物語の骨格は、サスペンス・アクション。悪事をたくらむ一味と、彼らを追いかけるFBI。たまたま居合わせた主人公が、その攻防に巻きこまれてゆきます。
主人公のジョージは、かなりとぼけた性格。日本語吹き替え版では、広川太一郎さんがジョージの声をあてています。
すっとんきょうな声で、「もうやめて~」「やだ~。もう~!」とか喋ります。事件は大がかりなのに、このゆるさ。

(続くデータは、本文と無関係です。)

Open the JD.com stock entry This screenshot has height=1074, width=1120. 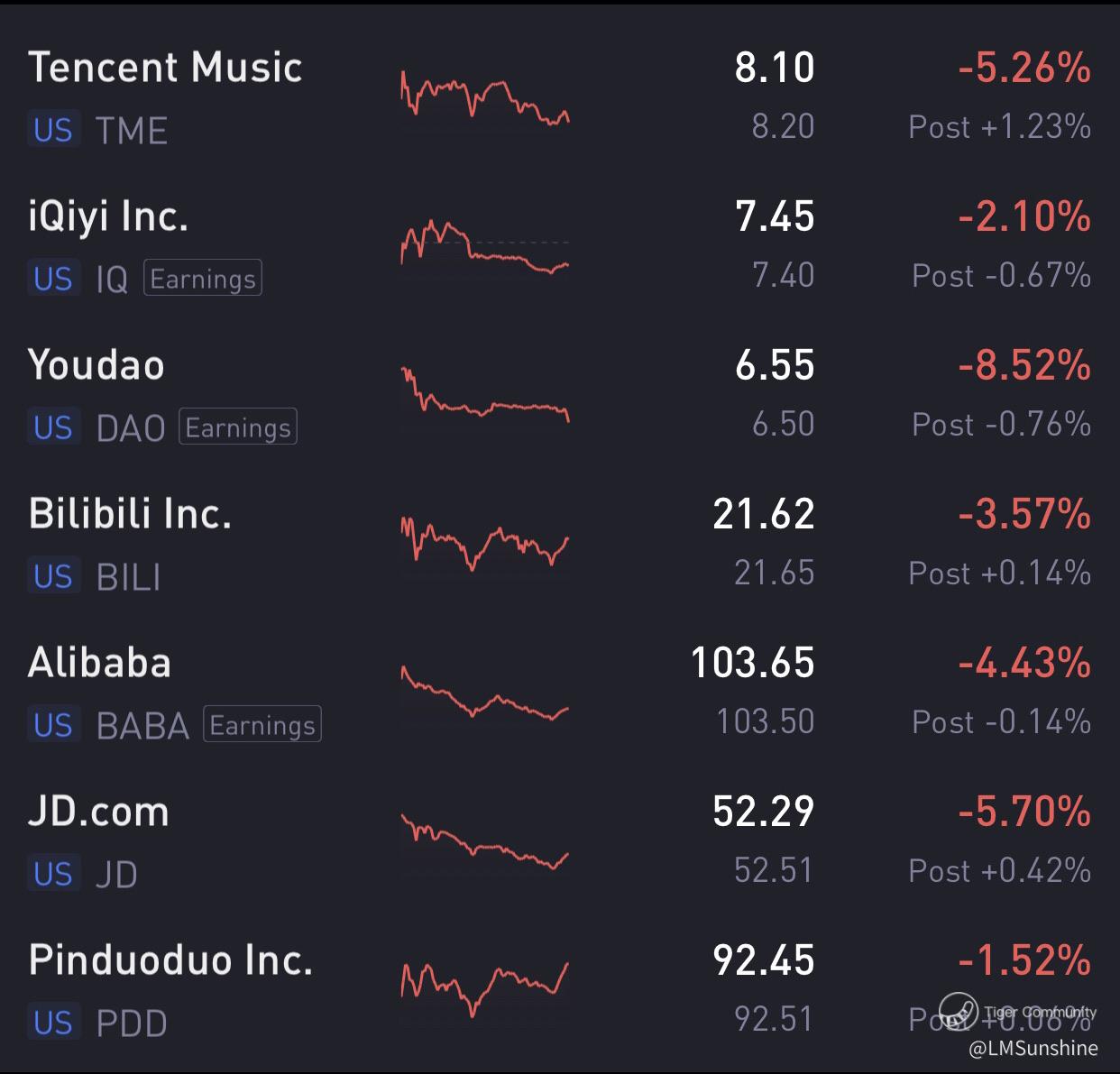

Who remembers the 1976 comedy movie, "Silver Streak" with Scatman Crothers, Gene Wilder, Jill Clayburgh and Richard Pryor? 🎥 🚆 pic.twitter.com/9LZRbcoE3t
— Groovy History (@GroovyHistory) September 3, 2018
主人公が、出会う人たちも魅力たっぷり。豪快なリタばあさん。事件が起きたと喜ぶ保安官。熱血漢のこそ泥。
観終わった後に、「また、あいつらに会いたい」と思わせてくれるような愉快な面々です。セリフ回しも面白い。
シリアスとコメディの割合は、7:3ぐらい。笑いあり、アクションあり、謎解きあり。何より、めまぐるしい展開にドキドキします。これぞ、娯楽映画!